----- Исходные данные
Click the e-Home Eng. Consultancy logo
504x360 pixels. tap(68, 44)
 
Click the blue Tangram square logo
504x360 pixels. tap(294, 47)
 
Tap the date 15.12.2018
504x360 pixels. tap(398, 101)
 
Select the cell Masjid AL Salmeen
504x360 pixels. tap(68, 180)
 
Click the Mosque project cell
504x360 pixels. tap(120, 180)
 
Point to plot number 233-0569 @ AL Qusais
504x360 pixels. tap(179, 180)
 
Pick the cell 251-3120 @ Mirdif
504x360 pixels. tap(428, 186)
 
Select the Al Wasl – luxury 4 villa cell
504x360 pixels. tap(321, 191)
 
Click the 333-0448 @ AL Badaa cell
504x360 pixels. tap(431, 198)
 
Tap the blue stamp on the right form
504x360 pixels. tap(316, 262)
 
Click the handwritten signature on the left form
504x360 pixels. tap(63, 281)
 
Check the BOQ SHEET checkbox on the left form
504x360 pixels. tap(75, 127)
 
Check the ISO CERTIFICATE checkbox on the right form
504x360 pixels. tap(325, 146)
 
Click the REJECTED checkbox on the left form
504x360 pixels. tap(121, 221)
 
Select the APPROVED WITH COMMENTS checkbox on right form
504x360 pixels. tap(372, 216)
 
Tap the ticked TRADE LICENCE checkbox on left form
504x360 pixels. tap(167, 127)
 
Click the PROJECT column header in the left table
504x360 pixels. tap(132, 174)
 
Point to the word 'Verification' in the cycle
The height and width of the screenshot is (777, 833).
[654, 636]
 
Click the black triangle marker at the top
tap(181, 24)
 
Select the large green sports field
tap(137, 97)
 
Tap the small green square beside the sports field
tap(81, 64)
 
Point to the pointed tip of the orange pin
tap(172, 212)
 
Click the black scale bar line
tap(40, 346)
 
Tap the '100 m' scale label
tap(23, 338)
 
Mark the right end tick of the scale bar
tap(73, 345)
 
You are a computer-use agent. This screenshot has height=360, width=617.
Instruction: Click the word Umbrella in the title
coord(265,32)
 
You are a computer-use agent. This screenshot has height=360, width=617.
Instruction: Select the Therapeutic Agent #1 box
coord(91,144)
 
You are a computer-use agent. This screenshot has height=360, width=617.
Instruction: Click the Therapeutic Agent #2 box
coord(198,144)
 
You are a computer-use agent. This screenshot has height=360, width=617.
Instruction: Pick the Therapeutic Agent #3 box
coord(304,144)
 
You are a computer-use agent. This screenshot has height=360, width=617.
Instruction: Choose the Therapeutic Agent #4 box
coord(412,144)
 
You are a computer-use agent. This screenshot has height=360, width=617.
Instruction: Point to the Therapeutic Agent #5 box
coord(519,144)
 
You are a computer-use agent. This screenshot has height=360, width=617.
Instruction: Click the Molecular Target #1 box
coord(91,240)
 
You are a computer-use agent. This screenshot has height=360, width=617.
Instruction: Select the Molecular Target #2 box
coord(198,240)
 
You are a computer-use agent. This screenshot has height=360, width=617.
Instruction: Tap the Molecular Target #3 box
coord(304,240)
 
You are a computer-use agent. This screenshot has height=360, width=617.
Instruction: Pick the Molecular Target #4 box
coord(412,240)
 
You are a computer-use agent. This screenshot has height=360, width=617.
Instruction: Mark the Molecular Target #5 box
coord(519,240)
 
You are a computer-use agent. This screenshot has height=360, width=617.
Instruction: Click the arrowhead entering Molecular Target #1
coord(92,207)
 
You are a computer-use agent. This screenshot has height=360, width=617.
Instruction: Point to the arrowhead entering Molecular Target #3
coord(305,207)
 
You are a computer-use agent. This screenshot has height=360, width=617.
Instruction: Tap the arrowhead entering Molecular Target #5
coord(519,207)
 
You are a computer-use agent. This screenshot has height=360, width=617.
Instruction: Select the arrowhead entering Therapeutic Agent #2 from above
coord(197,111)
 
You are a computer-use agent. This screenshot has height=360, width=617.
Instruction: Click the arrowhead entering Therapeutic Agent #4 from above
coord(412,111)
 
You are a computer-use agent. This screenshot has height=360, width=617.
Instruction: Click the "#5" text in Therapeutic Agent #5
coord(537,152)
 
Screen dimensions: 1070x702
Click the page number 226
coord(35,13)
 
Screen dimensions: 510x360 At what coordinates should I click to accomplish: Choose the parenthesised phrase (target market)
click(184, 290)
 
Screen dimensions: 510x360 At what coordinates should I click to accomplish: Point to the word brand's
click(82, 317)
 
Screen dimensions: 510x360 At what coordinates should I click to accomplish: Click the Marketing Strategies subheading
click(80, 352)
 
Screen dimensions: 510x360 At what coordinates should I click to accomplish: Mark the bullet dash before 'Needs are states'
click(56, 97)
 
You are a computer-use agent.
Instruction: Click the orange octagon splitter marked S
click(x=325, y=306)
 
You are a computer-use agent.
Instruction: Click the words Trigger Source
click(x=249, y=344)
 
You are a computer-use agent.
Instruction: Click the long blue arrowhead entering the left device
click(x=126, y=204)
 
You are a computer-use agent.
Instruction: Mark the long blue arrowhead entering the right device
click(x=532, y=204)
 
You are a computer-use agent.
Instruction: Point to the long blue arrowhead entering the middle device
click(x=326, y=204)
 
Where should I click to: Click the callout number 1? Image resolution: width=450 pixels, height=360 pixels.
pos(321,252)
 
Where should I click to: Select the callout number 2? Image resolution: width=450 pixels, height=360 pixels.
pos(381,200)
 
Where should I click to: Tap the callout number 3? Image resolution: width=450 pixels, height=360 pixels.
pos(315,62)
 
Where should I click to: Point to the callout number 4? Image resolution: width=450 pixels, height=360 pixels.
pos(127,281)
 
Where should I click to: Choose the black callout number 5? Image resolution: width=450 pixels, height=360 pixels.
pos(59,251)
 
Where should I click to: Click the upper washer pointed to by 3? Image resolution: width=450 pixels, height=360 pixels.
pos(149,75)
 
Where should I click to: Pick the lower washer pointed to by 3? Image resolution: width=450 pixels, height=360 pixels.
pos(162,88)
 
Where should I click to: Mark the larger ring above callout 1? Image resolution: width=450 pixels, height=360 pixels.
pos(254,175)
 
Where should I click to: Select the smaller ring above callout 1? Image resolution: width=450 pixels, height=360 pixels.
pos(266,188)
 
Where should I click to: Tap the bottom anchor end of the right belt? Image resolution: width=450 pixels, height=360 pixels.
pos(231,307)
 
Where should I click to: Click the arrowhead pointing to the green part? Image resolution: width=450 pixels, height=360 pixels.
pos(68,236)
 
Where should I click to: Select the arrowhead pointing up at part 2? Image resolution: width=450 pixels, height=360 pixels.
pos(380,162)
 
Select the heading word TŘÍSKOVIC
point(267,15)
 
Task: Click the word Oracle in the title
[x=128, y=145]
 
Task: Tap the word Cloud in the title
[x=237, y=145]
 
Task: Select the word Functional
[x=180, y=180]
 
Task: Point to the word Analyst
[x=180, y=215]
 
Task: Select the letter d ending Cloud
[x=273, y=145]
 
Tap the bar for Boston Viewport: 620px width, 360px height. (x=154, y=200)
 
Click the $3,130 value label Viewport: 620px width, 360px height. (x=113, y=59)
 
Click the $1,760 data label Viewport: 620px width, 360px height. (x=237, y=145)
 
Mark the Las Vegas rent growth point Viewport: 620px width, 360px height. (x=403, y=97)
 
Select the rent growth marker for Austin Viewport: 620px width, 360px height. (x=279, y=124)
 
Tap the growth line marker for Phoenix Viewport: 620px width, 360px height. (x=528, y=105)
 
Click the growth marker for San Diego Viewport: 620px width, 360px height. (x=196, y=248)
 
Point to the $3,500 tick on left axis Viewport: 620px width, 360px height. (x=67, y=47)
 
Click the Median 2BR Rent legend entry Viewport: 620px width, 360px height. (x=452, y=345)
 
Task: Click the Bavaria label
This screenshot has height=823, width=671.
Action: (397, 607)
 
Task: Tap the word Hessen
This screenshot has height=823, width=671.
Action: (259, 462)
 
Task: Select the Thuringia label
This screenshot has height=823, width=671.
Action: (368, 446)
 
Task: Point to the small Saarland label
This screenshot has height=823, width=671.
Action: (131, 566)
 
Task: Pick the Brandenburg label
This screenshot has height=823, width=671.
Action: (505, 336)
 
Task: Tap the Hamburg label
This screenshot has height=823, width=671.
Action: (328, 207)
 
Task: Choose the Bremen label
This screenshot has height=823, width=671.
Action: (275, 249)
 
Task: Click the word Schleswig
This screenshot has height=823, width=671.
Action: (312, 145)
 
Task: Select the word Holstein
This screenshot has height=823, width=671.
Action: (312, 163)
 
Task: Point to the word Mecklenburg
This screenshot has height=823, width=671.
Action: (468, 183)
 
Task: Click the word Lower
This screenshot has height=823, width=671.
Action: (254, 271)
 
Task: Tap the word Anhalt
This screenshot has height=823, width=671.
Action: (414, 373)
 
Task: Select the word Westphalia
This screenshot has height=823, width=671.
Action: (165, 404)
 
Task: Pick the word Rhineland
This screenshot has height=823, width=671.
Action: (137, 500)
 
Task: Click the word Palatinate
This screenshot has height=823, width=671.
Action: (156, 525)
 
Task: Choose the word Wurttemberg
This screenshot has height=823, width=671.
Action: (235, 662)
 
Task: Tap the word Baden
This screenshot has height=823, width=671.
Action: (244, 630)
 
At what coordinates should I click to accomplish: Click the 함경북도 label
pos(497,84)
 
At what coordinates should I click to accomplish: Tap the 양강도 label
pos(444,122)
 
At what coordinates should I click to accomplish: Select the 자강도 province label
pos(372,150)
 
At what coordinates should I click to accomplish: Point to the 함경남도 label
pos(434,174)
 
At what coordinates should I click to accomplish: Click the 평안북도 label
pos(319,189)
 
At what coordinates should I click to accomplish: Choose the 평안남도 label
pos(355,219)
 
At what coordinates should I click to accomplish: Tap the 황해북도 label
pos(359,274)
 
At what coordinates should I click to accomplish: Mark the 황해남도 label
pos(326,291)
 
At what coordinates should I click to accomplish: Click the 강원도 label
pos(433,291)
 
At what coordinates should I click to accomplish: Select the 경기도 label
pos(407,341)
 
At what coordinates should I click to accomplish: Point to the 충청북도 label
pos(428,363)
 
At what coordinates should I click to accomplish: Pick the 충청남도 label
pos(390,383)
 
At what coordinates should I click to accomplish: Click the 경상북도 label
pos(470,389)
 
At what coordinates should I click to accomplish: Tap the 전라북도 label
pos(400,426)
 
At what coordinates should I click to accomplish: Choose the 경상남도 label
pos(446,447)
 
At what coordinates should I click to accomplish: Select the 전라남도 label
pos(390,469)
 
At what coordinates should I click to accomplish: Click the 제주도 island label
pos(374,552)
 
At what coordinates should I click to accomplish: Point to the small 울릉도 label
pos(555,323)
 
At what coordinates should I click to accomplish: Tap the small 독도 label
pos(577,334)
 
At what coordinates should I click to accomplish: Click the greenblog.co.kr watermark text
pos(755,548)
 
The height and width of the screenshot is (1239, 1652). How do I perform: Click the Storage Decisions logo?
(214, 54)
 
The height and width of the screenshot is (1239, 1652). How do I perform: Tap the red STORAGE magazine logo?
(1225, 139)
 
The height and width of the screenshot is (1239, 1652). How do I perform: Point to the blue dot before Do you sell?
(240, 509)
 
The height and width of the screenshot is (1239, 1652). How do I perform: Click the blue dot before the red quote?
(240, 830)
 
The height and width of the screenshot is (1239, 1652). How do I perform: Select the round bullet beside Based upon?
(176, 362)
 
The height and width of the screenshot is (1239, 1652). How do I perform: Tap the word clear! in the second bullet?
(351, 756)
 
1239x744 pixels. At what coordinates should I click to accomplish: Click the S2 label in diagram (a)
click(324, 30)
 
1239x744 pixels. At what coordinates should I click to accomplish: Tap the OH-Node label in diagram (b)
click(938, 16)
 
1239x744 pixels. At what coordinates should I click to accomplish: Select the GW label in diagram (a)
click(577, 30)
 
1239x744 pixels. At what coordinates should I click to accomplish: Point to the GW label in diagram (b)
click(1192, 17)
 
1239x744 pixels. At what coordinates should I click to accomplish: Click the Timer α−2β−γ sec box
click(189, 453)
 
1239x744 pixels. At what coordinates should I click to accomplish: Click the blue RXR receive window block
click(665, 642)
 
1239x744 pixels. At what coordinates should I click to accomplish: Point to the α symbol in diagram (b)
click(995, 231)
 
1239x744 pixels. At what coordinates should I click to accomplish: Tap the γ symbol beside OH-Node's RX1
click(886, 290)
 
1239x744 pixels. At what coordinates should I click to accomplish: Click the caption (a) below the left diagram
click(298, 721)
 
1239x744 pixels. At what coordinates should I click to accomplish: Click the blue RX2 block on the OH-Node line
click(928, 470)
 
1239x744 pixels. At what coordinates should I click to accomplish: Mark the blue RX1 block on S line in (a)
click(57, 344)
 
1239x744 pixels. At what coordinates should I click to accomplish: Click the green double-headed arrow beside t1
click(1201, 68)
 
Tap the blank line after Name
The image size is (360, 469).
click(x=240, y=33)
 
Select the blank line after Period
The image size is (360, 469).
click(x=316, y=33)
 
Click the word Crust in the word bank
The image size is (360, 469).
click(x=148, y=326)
----------
Выведите в виде таблицы Markdown с колонками «Номер» и «Строка» только строки начиная со строки с "Task: Tap the Hamburg label" и далее до строки с "pos(390,383)" включительно. Пустые строки в таблицу не включайте.

| Номер | Строка |
|---|---|
| 1 | Task: Tap the Hamburg label |
| 2 | This screenshot has height=823, width=671. |
| 3 | Action: (328, 207) |
| 4 | Task: Choose the Bremen label |
| 5 | This screenshot has height=823, width=671. |
| 6 | Action: (275, 249) |
| 7 | Task: Click the word Schleswig |
| 8 | This screenshot has height=823, width=671. |
| 9 | Action: (312, 145) |
| 10 | Task: Select the word Holstein |
| 11 | This screenshot has height=823, width=671. |
| 12 | Action: (312, 163) |
| 13 | Task: Point to the word Mecklenburg |
| 14 | This screenshot has height=823, width=671. |
| 15 | Action: (468, 183) |
| 16 | Task: Click the word Lower |
| 17 | This screenshot has height=823, width=671. |
| 18 | Action: (254, 271) |
| 19 | Task: Tap the word Anhalt |
| 20 | This screenshot has height=823, width=671. |
| 21 | Action: (414, 373) |
| 22 | Task: Select the word Westphalia |
| 23 | This screenshot has height=823, width=671. |
| 24 | Action: (165, 404) |
| 25 | Task: Pick the word Rhineland |
| 26 | This screenshot has height=823, width=671. |
| 27 | Action: (137, 500) |
| 28 | Task: Click the word Palatinate |
| 29 | This screenshot has height=823, width=671. |
| 30 | Action: (156, 525) |
| 31 | Task: Choose the word Wurttemberg |
| 32 | This screenshot has height=823, width=671. |
| 33 | Action: (235, 662) |
| 34 | Task: Tap the word Baden |
| 35 | This screenshot has height=823, width=671. |
| 36 | Action: (244, 630) |
| 37 | At what coordinates should I click to accomplish: Click the 함경북도 label |
| 38 | pos(497,84) |
| 39 | At what coordinates should I click to accomplish: Tap the 양강도 label |
| 40 | pos(444,122) |
| 41 | At what coordinates should I click to accomplish: Select the 자강도 province label |
| 42 | pos(372,150) |
| 43 | At what coordinates should I click to accomplish: Point to the 함경남도 label |
| 44 | pos(434,174) |
| 45 | At what coordinates should I click to accomplish: Click the 평안북도 label |
| 46 | pos(319,189) |
| 47 | At what coordinates should I click to accomplish: Choose the 평안남도 label |
| 48 | pos(355,219) |
| 49 | At what coordinates should I click to accomplish: Tap the 황해북도 label |
| 50 | pos(359,274) |
| 51 | At what coordinates should I click to accomplish: Mark the 황해남도 label |
| 52 | pos(326,291) |
| 53 | At what coordinates should I click to accomplish: Click the 강원도 label |
| 54 | pos(433,291) |
| 55 | At what coordinates should I click to accomplish: Select the 경기도 label |
| 56 | pos(407,341) |
| 57 | At what coordinates should I click to accomplish: Point to the 충청북도 label |
| 58 | pos(428,363) |
| 59 | At what coordinates should I click to accomplish: Pick the 충청남도 label |
| 60 | pos(390,383) |